Electronic trading continues to grow across the fixed income sector. In a market that was previously dominated by direct relationships between buy- and sell-side traders, the industry is beginning to rely on some of the emerging technology trends that have taken shape in other asset classes.

“Over the past 12 months, we’ve seen a change in how institutional investors are trading in corporate bonds,” Michael Chuang, founder and CEO of iTB, which provides an electronic trading platform to institutional investors, told Markets Media. “There are pockets of clients that have become very active and started to change the way they trade and look at the market.”

Within fixed income, the factors that have driven adoption of electronic trading in other asset classes– direct access to real-time market data and greater access to liquidity pools—are beginning to take root.

As opposed to the old days of calling hundreds of brokers for current market data, data is now available streaming real-time via electronic platforms. “We are now able to stream thousands of CUSIPs directly into their web interface or their Excel models,” said Chuang. “This is a completely different way of trading compared with either request for quotes or using the phone.”

By utilizing trading platforms, investors gain the ability to tap into retail electronic communication networks, which were almost unreachable before, but provide greater levels of liquidity.

“All the activity we’re seeing is in both high grade and high yield corporate bonds,” said Chuang. “That seems to be where the biggest changes are occurring in the cash fixed income market.”

Low rates and a lack of volatility have kept fixed-income trading volumes low and left a number of dealers and investors on the wrong side of the market as rates declined.

Five of the six biggest U.S. fixed-income dealers saw an increase in market share over the last year and the collective market share held by the top five sell-side firms increased to 57% from 53% a year ago, according to Greenwich Associates.

“We’re seeing a greater concentration of share among the top banks as buy-side customers try to stay as relevant as possible with the big banks,” said Greenwich Associates consultant James Borger. “But we are also seeing investors seek out liquidity by adding more dealers to their list of counterparties, especially as a few banks have reduced their commitment to the space.”

New, tougher capital reserves requirements mean that dealers are more constrained as to how much inventory they can carry and how much liquidity they can provide. New regulations have also sharply increased compliance costs as banks were forced to hire hundreds of compliance officers and upgrade IT systems.
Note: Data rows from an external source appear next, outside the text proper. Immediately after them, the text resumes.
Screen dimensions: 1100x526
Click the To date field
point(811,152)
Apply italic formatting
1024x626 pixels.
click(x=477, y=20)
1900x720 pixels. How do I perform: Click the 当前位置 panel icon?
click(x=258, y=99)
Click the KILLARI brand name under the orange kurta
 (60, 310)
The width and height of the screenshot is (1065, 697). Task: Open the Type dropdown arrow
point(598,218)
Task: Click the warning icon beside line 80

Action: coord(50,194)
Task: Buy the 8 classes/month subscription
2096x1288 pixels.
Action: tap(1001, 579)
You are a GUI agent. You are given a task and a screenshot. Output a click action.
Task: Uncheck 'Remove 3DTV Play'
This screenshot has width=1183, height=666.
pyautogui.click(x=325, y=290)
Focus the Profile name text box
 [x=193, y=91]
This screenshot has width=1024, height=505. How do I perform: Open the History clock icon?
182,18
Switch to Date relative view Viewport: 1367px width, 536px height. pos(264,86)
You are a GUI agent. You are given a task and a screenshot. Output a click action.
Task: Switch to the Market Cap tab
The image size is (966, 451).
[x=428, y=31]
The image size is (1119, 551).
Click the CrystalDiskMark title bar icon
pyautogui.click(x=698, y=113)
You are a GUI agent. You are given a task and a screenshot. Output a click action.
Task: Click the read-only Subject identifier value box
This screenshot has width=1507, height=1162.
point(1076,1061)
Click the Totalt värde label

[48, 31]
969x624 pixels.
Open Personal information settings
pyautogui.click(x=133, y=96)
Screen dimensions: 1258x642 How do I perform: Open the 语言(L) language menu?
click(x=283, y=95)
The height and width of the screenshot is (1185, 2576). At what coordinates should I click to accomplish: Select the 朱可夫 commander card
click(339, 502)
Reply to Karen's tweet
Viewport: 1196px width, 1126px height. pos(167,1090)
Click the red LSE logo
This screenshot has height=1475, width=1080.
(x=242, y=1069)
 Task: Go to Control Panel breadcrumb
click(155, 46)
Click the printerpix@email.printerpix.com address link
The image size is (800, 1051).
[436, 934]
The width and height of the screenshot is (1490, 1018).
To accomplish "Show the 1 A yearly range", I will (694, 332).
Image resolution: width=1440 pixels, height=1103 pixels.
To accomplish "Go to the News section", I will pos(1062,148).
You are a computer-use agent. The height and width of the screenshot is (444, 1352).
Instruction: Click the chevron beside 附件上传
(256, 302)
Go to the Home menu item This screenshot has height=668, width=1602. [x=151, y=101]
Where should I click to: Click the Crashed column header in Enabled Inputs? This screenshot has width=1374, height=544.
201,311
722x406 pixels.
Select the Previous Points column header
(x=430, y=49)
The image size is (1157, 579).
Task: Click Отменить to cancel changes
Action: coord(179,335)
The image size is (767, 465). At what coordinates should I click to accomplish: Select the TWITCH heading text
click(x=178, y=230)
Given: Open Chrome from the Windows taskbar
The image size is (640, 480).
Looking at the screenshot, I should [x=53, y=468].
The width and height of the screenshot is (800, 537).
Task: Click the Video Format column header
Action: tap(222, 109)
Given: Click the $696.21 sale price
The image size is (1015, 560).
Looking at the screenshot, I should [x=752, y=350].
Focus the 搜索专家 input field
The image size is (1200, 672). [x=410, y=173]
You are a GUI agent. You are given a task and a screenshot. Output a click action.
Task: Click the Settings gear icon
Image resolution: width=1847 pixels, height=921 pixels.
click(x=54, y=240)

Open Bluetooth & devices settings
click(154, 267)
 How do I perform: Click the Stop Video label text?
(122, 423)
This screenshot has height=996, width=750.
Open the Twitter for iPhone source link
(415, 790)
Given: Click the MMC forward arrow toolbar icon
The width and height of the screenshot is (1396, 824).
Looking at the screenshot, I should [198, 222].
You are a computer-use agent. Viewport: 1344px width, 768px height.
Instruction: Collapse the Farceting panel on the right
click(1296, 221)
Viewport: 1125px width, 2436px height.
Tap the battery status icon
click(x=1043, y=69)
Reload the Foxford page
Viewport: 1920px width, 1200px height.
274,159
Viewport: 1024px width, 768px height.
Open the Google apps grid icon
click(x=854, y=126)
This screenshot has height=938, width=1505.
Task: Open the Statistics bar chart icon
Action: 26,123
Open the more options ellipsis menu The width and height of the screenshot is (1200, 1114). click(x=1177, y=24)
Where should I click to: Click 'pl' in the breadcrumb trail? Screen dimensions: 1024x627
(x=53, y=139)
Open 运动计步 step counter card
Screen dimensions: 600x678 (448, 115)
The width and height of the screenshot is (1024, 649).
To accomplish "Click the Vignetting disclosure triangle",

Four global banks – Goldman Sachs, Deutsche Bank, Citi, and J.P. Morgan – are essentially deadlocked atop the U.S. fixed-income market for overall market share, which is driven by volumes in government bonds, interest-rate derivatives and MBS pass-throughs (together accounting for more than 80% of total volume covered), according to Greenwich Associates.

These four banks capture shares between 11.4% and 12.1% in overall volume over the past 12 months, leaving them in a statistical tie for the leading spot, while Barclays rounds out the top 5 with a market share of 10.3%.

Chuang said, “It’s harder to get bigger trades done. The lack of volatility has created an earnings downfall for anyone who is in the fixed income market making business. Bid offer spreads haven’t widened much because of low volatility.”